▸ **WORK INSTRUCTION**
Apart from the pictures, output all of the records exactly.

┌─ PROVIDED MATERIAL

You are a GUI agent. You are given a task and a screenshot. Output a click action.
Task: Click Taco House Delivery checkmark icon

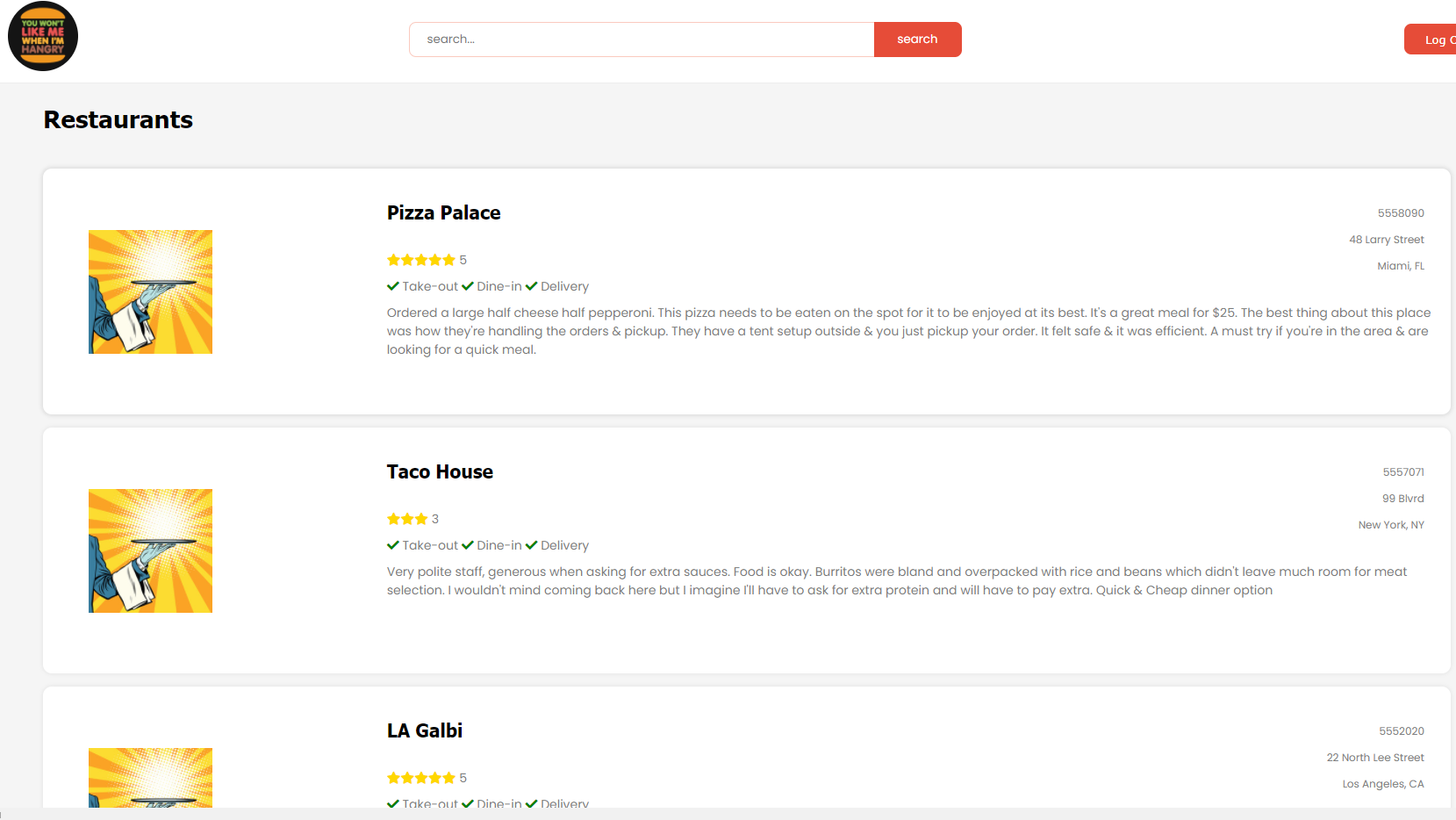point(531,545)
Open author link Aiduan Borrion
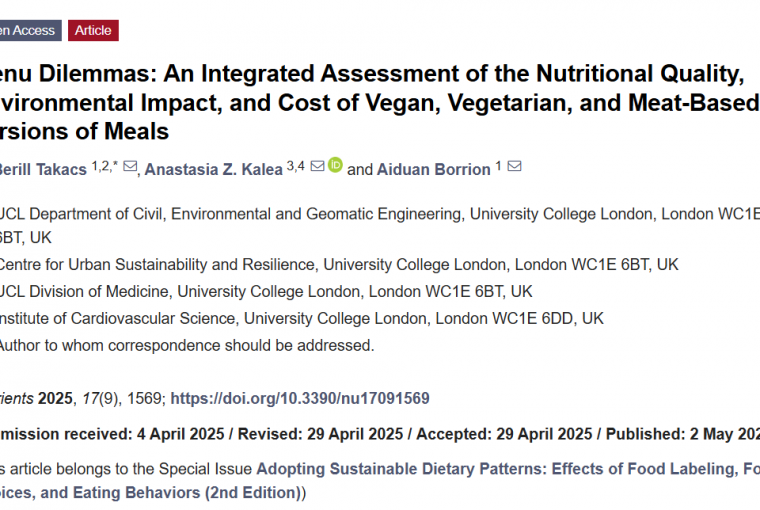The image size is (760, 510). [x=434, y=170]
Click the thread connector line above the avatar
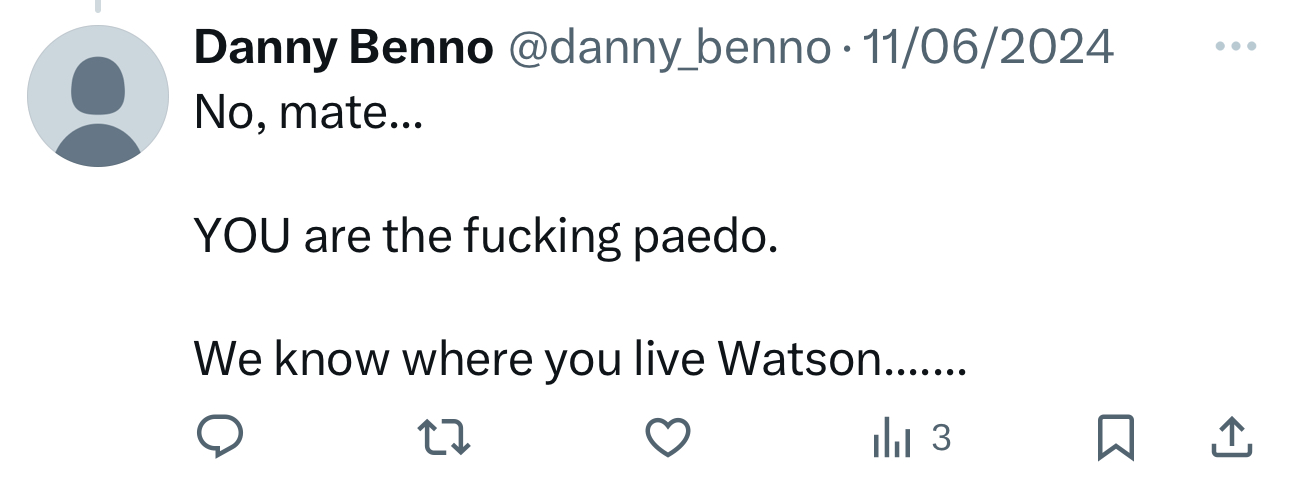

└─

▸ **SOLUTION**
You are a GUI agent. You are given a task and a screenshot. Output a click action.
Task: Click Taco House Delivery checkmark icon

point(531,545)
Open author link Aiduan Borrion
The image size is (760, 510). [x=434, y=170]
Click the thread connector line above the avatar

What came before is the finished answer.